Kashmir Sapphire’s – an Internal Perspective

Sapphires come in a range of colours from the “deep blues of the evening sky to the shining blue of a mid summers day” (ICA, 2014) and will never go out of style because of the versatility of the colour blue.

Over the last year I have come across various types of Sapphire’s from cobalt glass filled Sapphire’s to synthetics in their various forms. Representing royalty because of its rich colour and durability Sapphires are second to Diamonds in hardness and have been used in jewellery and other ornaments from centuries ago.

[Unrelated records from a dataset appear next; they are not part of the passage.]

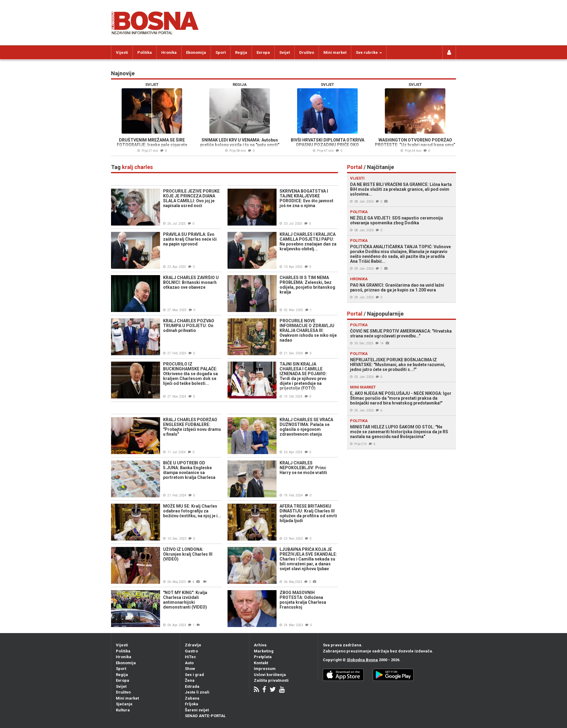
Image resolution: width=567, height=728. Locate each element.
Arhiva (260, 645)
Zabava (192, 698)
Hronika (169, 52)
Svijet (285, 52)
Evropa (263, 52)
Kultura (123, 710)
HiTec (190, 657)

Out of all the ones i’ve briefly seen, Kashmir Sapphires have proven to have excellent colour and clarity giving them their reputation in the gemstone industry.

I began to wonder what made the Sapphires from the Kashmir geological region so special for them to be sold at such high premiums and with each document I read about these truly magnificent gems I began to understand what it was that made these gems so mystical.

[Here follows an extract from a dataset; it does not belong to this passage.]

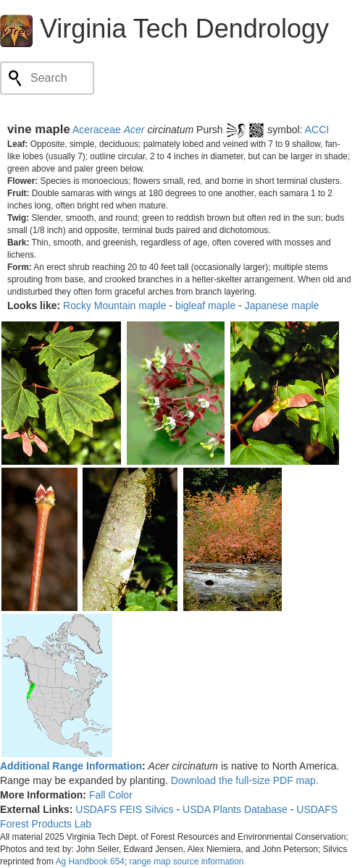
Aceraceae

As we know Sapphires are generally very included gemstones and when they come eye clean and in large sizes they command premiums because of their rarity. Kashmir Sapphires just like ones from other regions are quite included with fingerprints, colour zoning, growth bands, needles etc.

These Sapphires have soft and subtle inclusions which are only clearly visible under magnification.

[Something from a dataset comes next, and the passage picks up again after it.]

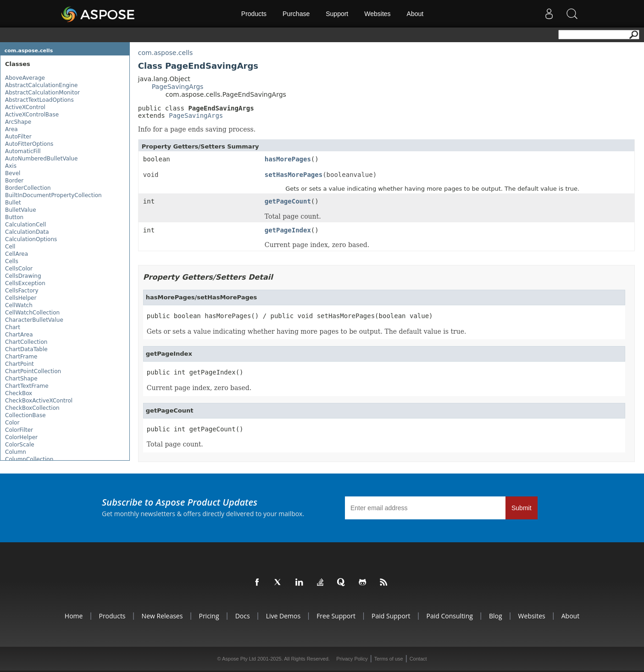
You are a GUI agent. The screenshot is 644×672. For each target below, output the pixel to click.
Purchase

Blocky and milky growth bands made of Fe and Ti oxides scatter incoming light resulting in the bluish sheen that are seen in these  Sapphires.

Milky zoning seen in Kashmir Sapphires

Crossing dust tracks are also a common feature but they are faint and can barely be seen without magnification.

Dust in Kashmir Sapphire

These inclusions contribute to the velvety appearance seen in these Sapphires giving them a high price tag. 

One important fact that should be noted is that Kashmir origin should not be used to mislead customers by selling stones from other geographic regions.